YOUR ASSIGNMENT:
Wherever "computer" appears in the records below, copy the line that holds it.

╭─ DATA EXTRACT

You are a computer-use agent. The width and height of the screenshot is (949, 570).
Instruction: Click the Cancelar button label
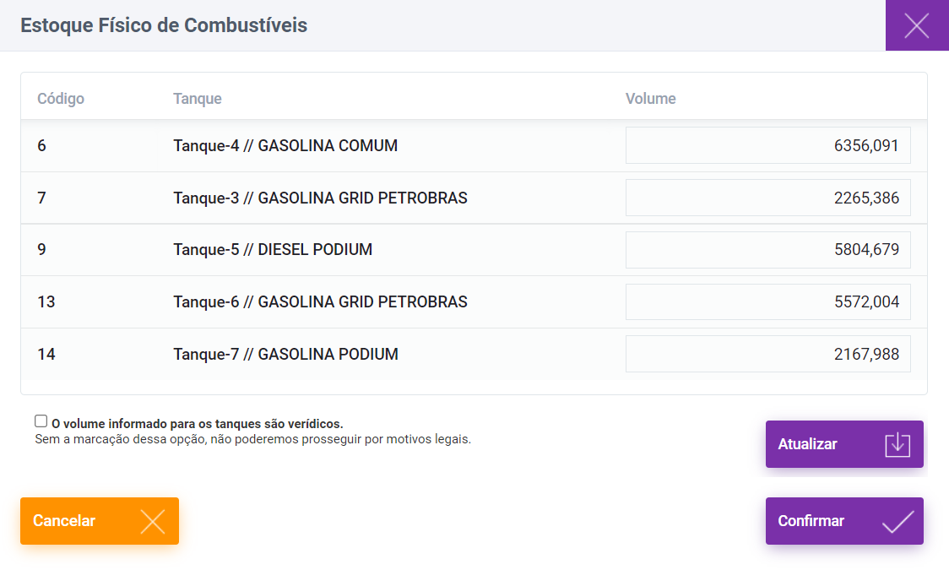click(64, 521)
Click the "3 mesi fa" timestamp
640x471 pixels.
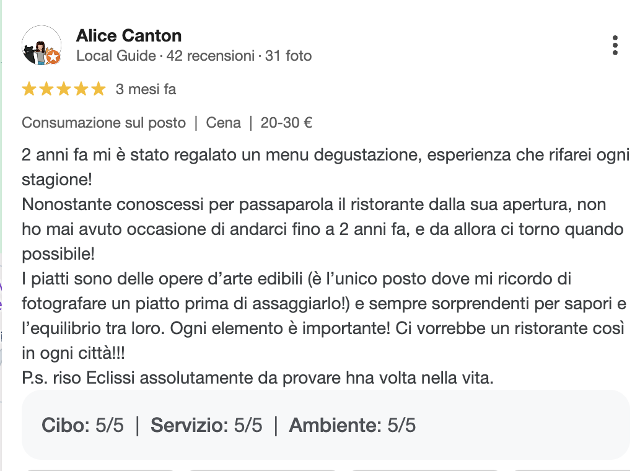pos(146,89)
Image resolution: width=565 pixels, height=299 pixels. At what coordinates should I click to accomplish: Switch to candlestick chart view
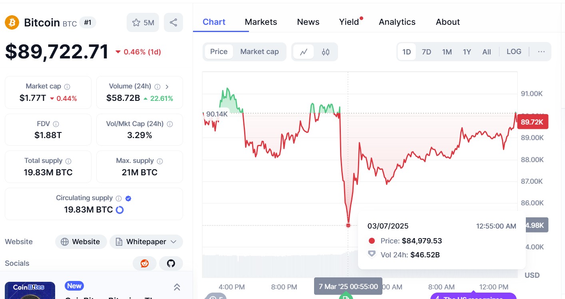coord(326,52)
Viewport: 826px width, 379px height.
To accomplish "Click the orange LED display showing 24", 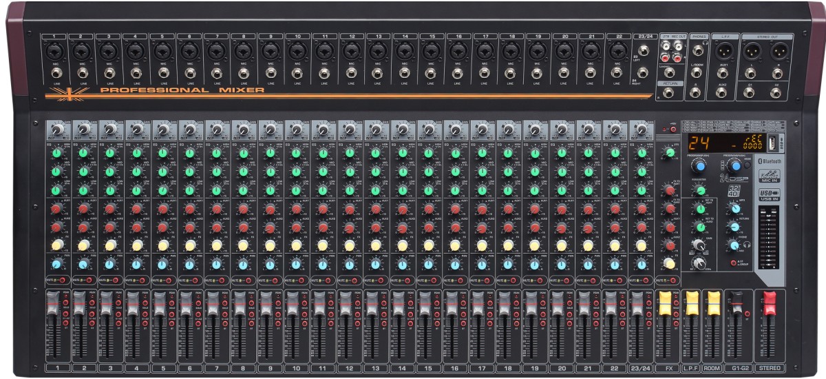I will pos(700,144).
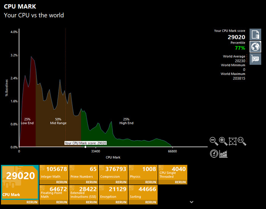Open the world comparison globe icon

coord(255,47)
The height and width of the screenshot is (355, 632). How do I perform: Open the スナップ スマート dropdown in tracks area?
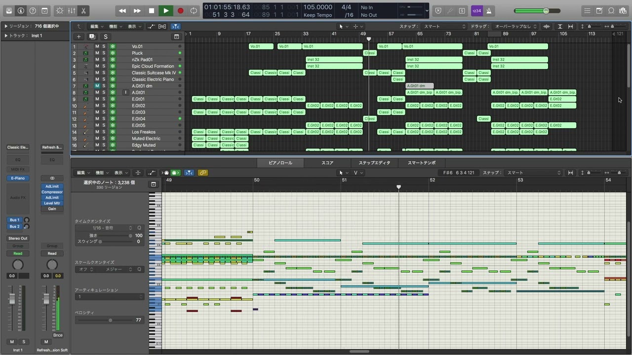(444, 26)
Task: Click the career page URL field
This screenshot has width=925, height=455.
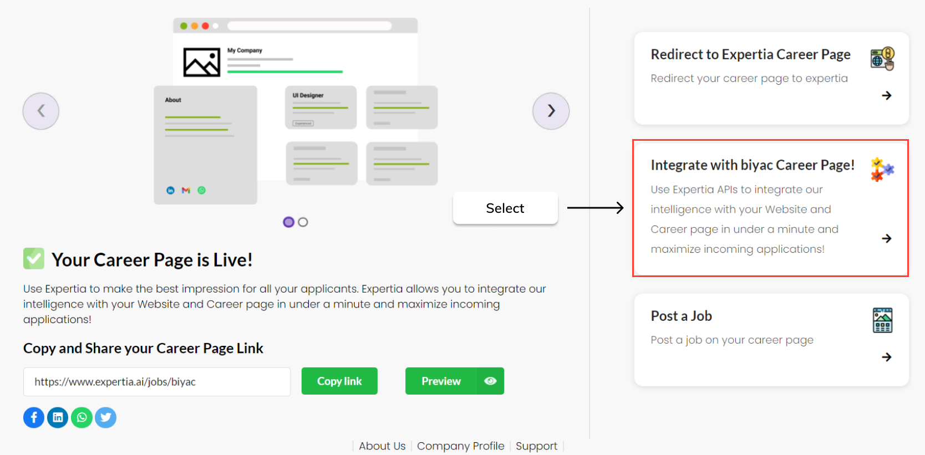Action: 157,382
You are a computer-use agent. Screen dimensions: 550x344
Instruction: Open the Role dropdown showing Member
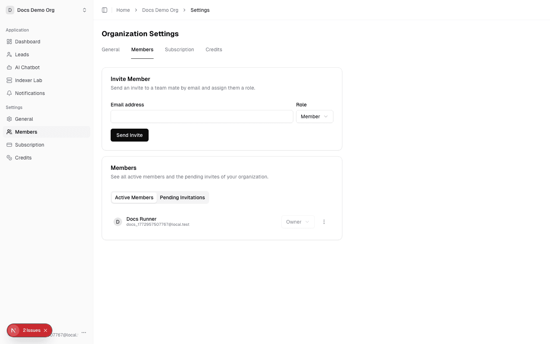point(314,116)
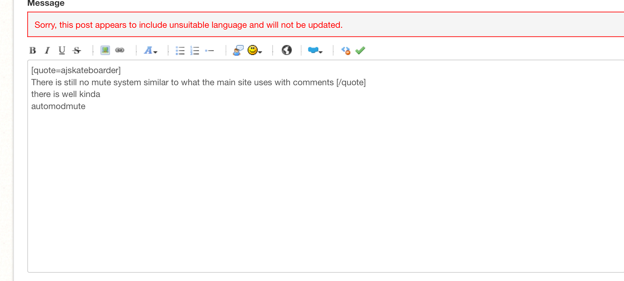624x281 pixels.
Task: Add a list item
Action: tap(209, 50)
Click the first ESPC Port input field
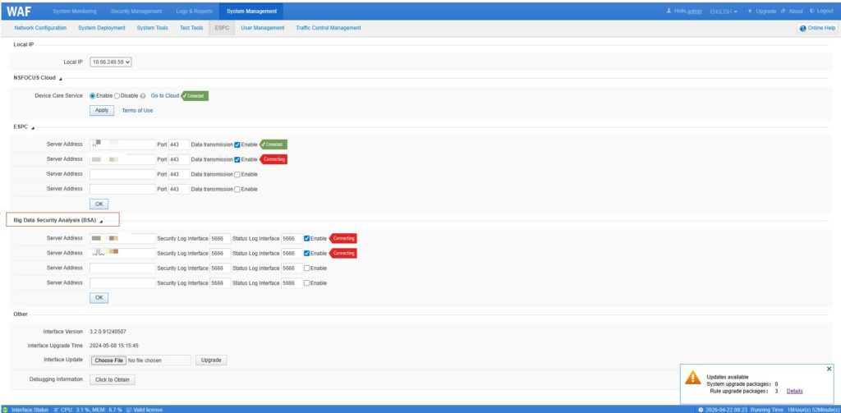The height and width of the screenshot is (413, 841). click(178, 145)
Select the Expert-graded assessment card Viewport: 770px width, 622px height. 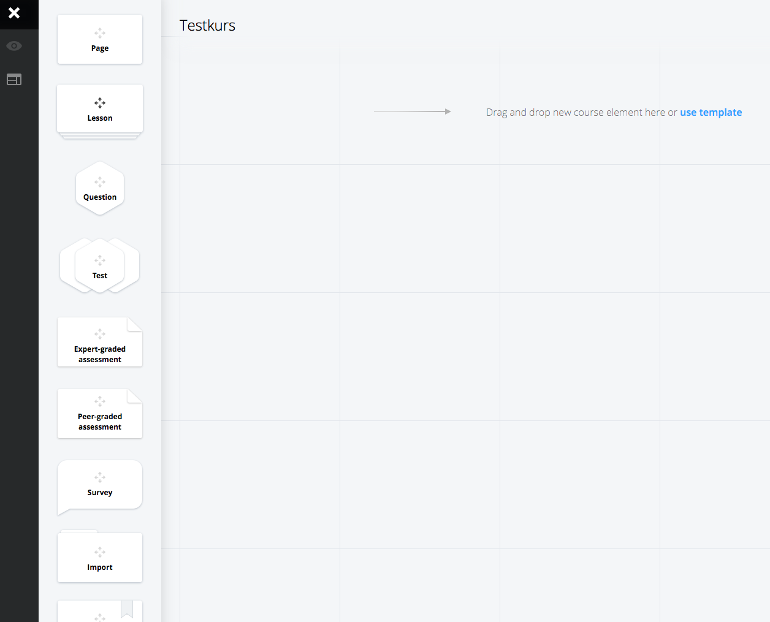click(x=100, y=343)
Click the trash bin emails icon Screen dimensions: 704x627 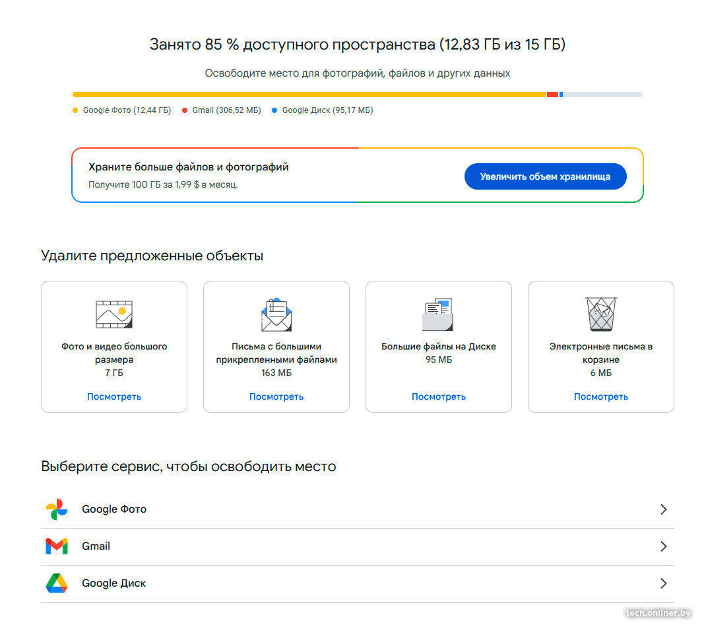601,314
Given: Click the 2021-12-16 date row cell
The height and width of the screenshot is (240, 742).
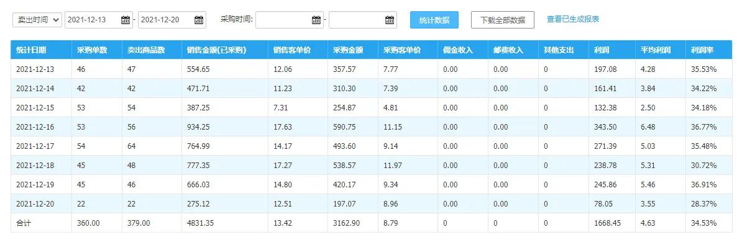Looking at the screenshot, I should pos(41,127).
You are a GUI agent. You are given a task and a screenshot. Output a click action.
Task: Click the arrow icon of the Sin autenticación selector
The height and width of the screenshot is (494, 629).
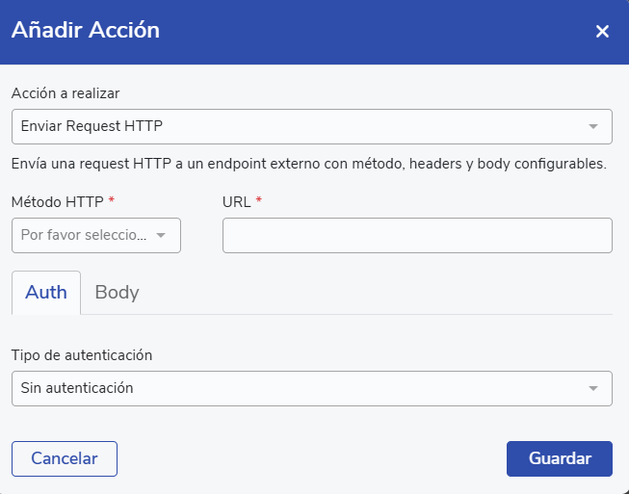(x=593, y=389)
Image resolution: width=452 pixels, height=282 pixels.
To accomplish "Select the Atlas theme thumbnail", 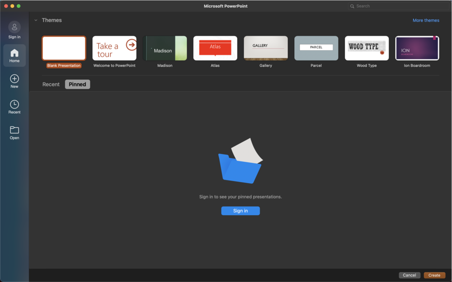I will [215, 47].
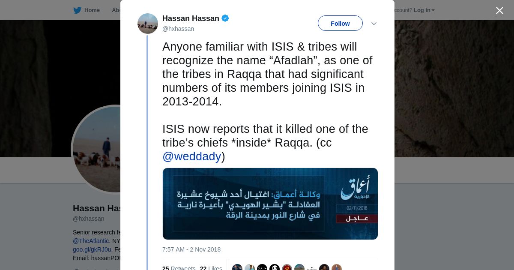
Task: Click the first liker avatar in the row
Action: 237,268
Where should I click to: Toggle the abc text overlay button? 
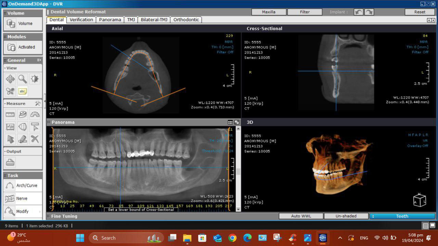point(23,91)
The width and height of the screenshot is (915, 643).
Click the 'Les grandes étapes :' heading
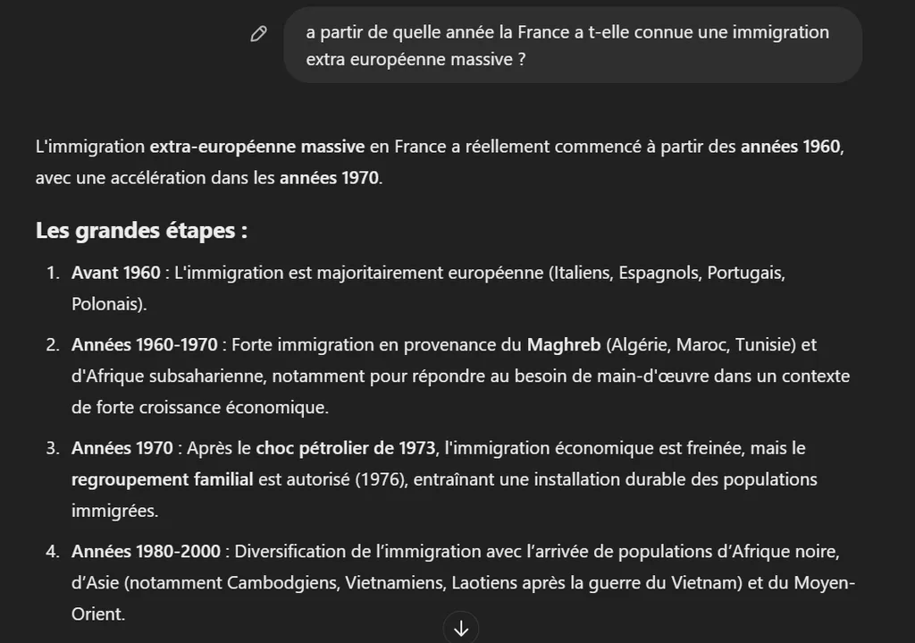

╰─

ANSWER TO THE EXERCISE:
You are a computer-use agent. The width and height of the screenshot is (949, 570).
You are a computer-use agent. Screen dimensions: 550x344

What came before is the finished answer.